Ampliação da Participação Social 
Pedro Pontual explica também que a ideia do Governo é integrar municípios e estados ao PNPS. Para isso, foi criado o Termo de Compromisso Nacional pela Participação Social, disponível no site da Secretaria Geral da Presidência da República. O município ou estado que adere ao termo tem prazo de 120 dias para apresentar um plano de trabalho para os próximos cinco anos e estabelecer métodos para fortalecer e ampliar os processos de participação social. A Secretaria Geral fornecerá assessoria pra elaboração do plano e anualmente serão realizados encontros para discutir as experiências. Entre os estados já aderidos estão Alagoas, Bahia, Ceará, Distrito Federal, Goiás, Mato Grosso do Sul, Pará, Paraíba, Rio de Janeiro, Rio Grande do Sul e Acre. Outros 35 municípios também já aderiram.

Movimentos sociais
Além de um manifesto recente assinado por juristas, acadêmicos, intelectuais e movimentos sociais em favor da PNPS, a Central dos Trabalhadores e Trabalhadoras do Brasil (CTB) também emitiu uma nota de apoio que diz manifestar "total apoio ao decreto da presidenta Dilma e repúdio à reação descabida das forças conservadoras, que desta forma dá mais uma prova de sua profunda aversão aos movimentos sociais e ao povo brasileiro".

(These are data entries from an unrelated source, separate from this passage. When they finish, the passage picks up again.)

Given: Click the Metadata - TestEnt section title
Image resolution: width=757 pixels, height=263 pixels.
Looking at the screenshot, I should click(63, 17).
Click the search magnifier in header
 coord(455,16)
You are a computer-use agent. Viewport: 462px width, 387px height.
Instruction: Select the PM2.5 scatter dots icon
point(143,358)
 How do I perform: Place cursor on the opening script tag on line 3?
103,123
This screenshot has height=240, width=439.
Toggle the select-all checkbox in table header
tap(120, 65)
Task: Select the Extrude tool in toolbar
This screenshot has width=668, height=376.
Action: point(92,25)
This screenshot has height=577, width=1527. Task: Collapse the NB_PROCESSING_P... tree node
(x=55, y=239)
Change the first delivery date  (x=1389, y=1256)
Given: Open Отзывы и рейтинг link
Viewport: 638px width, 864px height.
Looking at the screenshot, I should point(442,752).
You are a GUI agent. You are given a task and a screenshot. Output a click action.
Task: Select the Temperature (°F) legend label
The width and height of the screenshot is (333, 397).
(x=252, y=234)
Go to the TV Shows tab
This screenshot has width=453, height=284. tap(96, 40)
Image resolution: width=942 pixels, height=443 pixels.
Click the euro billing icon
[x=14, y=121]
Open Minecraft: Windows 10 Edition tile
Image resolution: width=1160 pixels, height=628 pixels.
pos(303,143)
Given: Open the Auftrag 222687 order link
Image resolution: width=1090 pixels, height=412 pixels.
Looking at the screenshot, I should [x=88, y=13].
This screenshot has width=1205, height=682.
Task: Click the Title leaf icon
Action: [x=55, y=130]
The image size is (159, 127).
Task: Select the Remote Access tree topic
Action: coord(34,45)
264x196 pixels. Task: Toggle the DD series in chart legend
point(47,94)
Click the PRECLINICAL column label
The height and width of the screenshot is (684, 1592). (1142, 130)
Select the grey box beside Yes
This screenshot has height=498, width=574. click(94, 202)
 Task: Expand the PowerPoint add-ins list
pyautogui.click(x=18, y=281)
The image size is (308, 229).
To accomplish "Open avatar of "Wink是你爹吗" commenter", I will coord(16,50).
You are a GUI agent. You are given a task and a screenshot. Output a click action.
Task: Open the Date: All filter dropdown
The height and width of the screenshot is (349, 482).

Para Guilherme Boulos, coordenador nacional do Movimento dos Trabalhadores Sem-Teto (MTST) a iniciativa do decreto é importante, mas ainda insuficiente. "A sociedade civil tem que uma função deliberativa. O Governo tem que facilitar a implementação de plebiscitos, de consultas populares deliberativas. Tem que fortalecer os mecanismos reais de participação popular. E isso se dá com reforma política e com fortalecimento as organizações de base", opina.
Alexandre Conceição, da coordenação nacional do Movimento dos Trabalhadores Sem Terra, concorda que os esforços do Governo não podem parar no decreto e também fala na necessidade de uma reforma política. Ele diz ainda que a participação social não é novidade, mas que o decreto é oportunidade de retomar assuntos como os direitos dos trabalhadores, das terras indígenas, da reforma agrária, da redemocratização dos meios de comunicação, entro outros. "Não dá mais pra gente viver na representatividade. O povo que foi às ruas em junho de 2013 foi justamente dizer isso: que esse País só será verdadeiramente democrático com participação popular".

Ele critica ainda as tentativas de sustar o decreto. "Esses que sempre dominaram, que apoiaram a ditadura militar, que sempre tiveram o monopólio da comunicação, que sempre tiveram o monopólio da terra, ficam reclamando porque eles não querem a participação popular. Querem a participação do povo apenas no dia da votação", protesta. Ele diz esperar que o Governo não recue de sua posição.

O procurador Aurélio Rios tem opinião similar. "Eu acho muito mais grave essa ideia que as pessoas têm de que a cada quatro anos elegemos um presidente e damos a ele um cheque branco para agir", diz. Ele discorda ainda das críticas da oposição de que apenas movimentos ligados ao Governo se beneficiariam do decreto. "Eu tenho dificuldade em acreditar nessa teoria conspiratória de que o Governo tem controle sobre os movimentos sociais. Não é isso que a gente está vendo no planeta inteiro", diz ele. “As pessoas que sentem na pele isso, nunca vão deixar de protestar e de lutar por melhores condições de vida”, finaliza.